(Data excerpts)
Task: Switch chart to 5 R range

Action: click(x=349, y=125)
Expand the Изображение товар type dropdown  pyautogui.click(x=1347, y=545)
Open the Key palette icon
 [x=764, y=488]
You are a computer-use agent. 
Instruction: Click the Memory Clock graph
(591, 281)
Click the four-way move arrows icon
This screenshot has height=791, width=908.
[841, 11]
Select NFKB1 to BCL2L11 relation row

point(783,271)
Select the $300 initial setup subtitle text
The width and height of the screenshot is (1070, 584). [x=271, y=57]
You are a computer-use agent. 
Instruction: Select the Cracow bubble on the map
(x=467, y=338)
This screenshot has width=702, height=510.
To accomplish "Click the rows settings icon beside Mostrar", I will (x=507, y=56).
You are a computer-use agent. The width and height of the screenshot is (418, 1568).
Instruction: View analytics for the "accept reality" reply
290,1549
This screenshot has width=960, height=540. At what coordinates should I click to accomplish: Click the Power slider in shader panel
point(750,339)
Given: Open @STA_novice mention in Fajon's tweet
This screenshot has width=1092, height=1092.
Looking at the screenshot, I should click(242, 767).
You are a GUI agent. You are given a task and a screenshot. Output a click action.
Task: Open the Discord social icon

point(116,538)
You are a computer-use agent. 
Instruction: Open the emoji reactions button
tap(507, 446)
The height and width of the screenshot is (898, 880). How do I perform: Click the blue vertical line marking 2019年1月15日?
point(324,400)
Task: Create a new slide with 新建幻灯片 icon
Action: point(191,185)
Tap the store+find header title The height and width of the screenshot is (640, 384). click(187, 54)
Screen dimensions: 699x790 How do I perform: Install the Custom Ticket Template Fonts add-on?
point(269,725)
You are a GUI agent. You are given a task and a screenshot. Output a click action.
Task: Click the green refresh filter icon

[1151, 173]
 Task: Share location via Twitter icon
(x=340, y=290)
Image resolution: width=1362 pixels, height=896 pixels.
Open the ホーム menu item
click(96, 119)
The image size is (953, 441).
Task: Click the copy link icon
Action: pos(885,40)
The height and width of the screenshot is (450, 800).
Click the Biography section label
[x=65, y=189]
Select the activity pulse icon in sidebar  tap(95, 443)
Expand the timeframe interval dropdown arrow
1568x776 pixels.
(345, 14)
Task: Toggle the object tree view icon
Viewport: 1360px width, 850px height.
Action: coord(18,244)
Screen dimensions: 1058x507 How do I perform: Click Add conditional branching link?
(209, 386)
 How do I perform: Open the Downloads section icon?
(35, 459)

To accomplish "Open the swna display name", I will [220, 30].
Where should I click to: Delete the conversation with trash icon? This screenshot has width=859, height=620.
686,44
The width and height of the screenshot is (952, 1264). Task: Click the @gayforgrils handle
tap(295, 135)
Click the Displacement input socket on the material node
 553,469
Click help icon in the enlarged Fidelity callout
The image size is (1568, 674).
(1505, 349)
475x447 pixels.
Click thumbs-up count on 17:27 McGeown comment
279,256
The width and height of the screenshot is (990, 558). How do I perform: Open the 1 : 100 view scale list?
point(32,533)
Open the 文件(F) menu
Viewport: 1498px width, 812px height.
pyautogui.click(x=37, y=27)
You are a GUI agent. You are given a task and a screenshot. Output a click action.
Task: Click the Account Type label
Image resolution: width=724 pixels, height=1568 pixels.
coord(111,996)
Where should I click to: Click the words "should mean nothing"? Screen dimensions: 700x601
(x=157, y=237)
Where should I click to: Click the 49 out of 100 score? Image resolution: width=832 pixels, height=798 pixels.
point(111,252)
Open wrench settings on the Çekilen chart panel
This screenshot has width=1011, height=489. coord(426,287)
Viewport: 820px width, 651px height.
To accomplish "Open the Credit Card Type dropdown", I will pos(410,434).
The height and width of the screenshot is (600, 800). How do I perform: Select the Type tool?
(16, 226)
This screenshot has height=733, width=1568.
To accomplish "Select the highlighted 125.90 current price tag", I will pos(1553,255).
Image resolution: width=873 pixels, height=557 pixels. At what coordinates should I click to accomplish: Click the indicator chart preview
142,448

◆ TASK DESCRIPTION
Here the output must be the lines above from the line with "Select the activity" to the line with "This screenshot has height=733, width=1568.", both included, duplicated word for word and nothing else.

◆ WRITTEN SOLUTION
Select the activity pulse icon in sidebar  tap(95, 443)
Expand the timeframe interval dropdown arrow
1568x776 pixels.
(345, 14)
Task: Toggle the object tree view icon
Viewport: 1360px width, 850px height.
Action: coord(18,244)
Screen dimensions: 1058x507 How do I perform: Click Add conditional branching link?
(209, 386)
 How do I perform: Open the Downloads section icon?
(35, 459)

To accomplish "Open the swna display name", I will [220, 30].
Where should I click to: Delete the conversation with trash icon? This screenshot has width=859, height=620.
686,44
The width and height of the screenshot is (952, 1264). Task: Click the @gayforgrils handle
tap(295, 135)
Click the Displacement input socket on the material node
 553,469
Click help icon in the enlarged Fidelity callout
The image size is (1568, 674).
(1505, 349)
475x447 pixels.
Click thumbs-up count on 17:27 McGeown comment
279,256
The width and height of the screenshot is (990, 558). How do I perform: Open the 1 : 100 view scale list?
point(32,533)
Open the 文件(F) menu
Viewport: 1498px width, 812px height.
pyautogui.click(x=37, y=27)
You are a GUI agent. You are given a task and a screenshot. Output a click action.
Task: Click the Account Type label
Image resolution: width=724 pixels, height=1568 pixels.
coord(111,996)
Where should I click to: Click the words "should mean nothing"? Screen dimensions: 700x601
(x=157, y=237)
Where should I click to: Click the 49 out of 100 score? Image resolution: width=832 pixels, height=798 pixels.
point(111,252)
Open wrench settings on the Çekilen chart panel
This screenshot has width=1011, height=489. coord(426,287)
Viewport: 820px width, 651px height.
To accomplish "Open the Credit Card Type dropdown", I will pos(410,434).
The height and width of the screenshot is (600, 800). How do I perform: Select the Type tool?
(16, 226)
This screenshot has height=733, width=1568.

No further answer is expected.